Basic earnings per share were 14.4p (H1 2018:10.2p).
30 Sep 30 Sep
2018 2017
pence pence
-------------------------------------------- ------ ------
Underlying fully diluted earnings per share 19.5 10.9
Cost per share on LTIP charge (1.9) (1.0)
Cost per share on exceptional items (3.6) -
-------------------------------------------- ------ ------
Fully diluted earnings per share 14.0 9.9
-------------------------------------------- ------ ------
Dividends
On the back of the strong financial performance, the Board is
pleased to announce an interim dividend of 2.5p (H1 2018: 2.0p) up
25% year-on-year.
Return on capital employed
The Group remains focused on improving the return on capital
employed ("ROCE") in the business, and each region has its own
target to improve its return on the average net capital employed.
Overall, the Group saw the twelve month return on average net
capital employed (excluding Impact) increase to 24.1% from 18.7% in
the prior year period. The calculation of ROCE is based on the
Group's underlying profit before interest and tax divided into the
average net capital employed (excluding cash, provisions and
intangible assets).
Cash flow and net cash
Due to the seasonal nature of our business, the Group's net debt
position at the half year is higher than the year end. Net debt at
30 September 2018 was GBP100.0 million (H1 2018: GBP70.2 million)
of which GBP75.3 million represents the underlying element
excluding foreign exchange and the funding of the acquisitions of
Impact and Biscay. This GBP5.1 million increase over the prior year
represents timing and growth in the underlying business. Average
leverage, being the twelve month average net debt divided by the
last twelve months EBITDA as at the half year to 30 September 2018
was 1.3 times, down from 1.9 times for the comparative prior year
period, demonstrating the continued focus on our balance sheet and
working capital management throughout the year.
As at 30 September 2018, cash used by our operations was GBP76.5
million (H1 2018: GBP64.5 million).
30 Sep 30 Sep
2018 2017
GBPm GBPm
---------------------------------------------------- ------- ------
EBITDA(a) 22.1 13.7
Change in trade and other receivables (108.5) (90.3)
Change in inventory (32.3) (21.4)
Change in creditors, provisions and accruals 43.9 33.8
Exceptional items from operations (1.1) (0.1)
LTIP (0.6) (0.2)
---------------------------------------------------- ------- ------
Cash used by operations (76.5) (64.5)
Proceeds from sale of property, plant and equipment 0.5 -
Net capital expenditure (3.6) (3.8)
Business acquired (67.1) -
Tax paid (2.2) (1.5)
Interest paid (0.6) (0.7)
Dividends paid to non-controlling interests - (0.6)

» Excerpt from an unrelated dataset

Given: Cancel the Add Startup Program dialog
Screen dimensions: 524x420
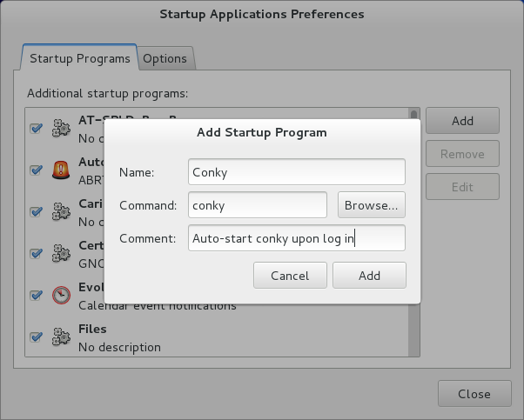Looking at the screenshot, I should point(290,276).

Equity dividends paid (2.6) (1.7)
Proceeds from issue of share capital 48.3 -
Other (0.6) (0.1)
---------------------------------------------------- ------- ------
Movement in net debt (104.4) (72.9)
Opening net cash 4.4 2.7
---------------------------------------------------- ------- ------
Closing net debt (100.0) (70.2)
---------------------------------------------------- ------- ------
(a) Before exceptional items and LTIP charges.
Working capital
The management of working capital across the Group remains a
priority. The main driver of the working capital outflow in the
year was the increase in trade debtors and inventory, partially
offset by increased trade creditors, which reflects the overall
growth of the business year-on-year and the phasing of sales around
the half year period end.
Capital expenditure
Over the course of the past six months we have continued to
invest in the growth of the business. In the first half we have
spent GBP3.6 million (H1 2018: GBP3.8 million), with significant
capital projects during the period including:
-- a new gift wrap converting line in Europe; and
-- the new ERP system implementation programme in the US.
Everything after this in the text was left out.